* BRIEF
Copy out the entries below exactly as they stand, but only from the line containing "View the list of 334 Likes" through the line containing "Task: Open the Wraps section in the sidebar".

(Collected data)
--
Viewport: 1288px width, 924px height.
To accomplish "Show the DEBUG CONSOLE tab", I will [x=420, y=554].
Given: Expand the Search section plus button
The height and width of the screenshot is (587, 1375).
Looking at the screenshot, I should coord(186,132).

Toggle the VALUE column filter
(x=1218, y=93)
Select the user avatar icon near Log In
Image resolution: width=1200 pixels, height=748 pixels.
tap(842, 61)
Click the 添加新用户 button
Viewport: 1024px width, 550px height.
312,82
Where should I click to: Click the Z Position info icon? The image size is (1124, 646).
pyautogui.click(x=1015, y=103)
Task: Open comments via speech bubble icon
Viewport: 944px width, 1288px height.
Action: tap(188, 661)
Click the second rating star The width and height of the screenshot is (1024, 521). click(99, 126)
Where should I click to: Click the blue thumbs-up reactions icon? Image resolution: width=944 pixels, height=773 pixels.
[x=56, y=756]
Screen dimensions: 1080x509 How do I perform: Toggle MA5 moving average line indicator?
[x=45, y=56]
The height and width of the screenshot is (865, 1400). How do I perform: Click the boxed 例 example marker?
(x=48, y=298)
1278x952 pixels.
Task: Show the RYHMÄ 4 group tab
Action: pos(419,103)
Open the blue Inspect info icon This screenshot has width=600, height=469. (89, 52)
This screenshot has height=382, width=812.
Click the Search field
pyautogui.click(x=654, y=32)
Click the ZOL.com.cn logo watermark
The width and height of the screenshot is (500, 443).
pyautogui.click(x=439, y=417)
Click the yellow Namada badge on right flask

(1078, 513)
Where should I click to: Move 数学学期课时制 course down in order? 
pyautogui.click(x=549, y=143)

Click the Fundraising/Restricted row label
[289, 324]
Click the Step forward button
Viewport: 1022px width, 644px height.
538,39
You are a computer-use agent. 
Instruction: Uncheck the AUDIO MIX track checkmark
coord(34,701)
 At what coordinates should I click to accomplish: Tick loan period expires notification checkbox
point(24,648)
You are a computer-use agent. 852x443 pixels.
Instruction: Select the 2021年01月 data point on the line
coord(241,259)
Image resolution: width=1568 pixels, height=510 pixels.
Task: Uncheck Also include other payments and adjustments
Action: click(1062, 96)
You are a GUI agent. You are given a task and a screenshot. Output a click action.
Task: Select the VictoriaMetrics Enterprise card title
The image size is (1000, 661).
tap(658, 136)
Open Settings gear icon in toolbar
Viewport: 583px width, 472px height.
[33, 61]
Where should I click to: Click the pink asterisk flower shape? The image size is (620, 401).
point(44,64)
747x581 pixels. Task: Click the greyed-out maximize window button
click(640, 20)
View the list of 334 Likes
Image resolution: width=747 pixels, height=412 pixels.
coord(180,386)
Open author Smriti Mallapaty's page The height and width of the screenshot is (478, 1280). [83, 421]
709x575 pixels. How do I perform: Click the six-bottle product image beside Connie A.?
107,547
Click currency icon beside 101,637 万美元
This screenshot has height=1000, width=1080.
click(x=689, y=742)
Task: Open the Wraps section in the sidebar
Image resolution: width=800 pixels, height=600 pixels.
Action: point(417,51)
--
* TASK RESULT
View the list of 334 Likes
Image resolution: width=747 pixels, height=412 pixels.
coord(180,386)
Open author Smriti Mallapaty's page The height and width of the screenshot is (478, 1280). [83, 421]
709x575 pixels. How do I perform: Click the six-bottle product image beside Connie A.?
107,547
Click currency icon beside 101,637 万美元
This screenshot has height=1000, width=1080.
click(x=689, y=742)
Task: Open the Wraps section in the sidebar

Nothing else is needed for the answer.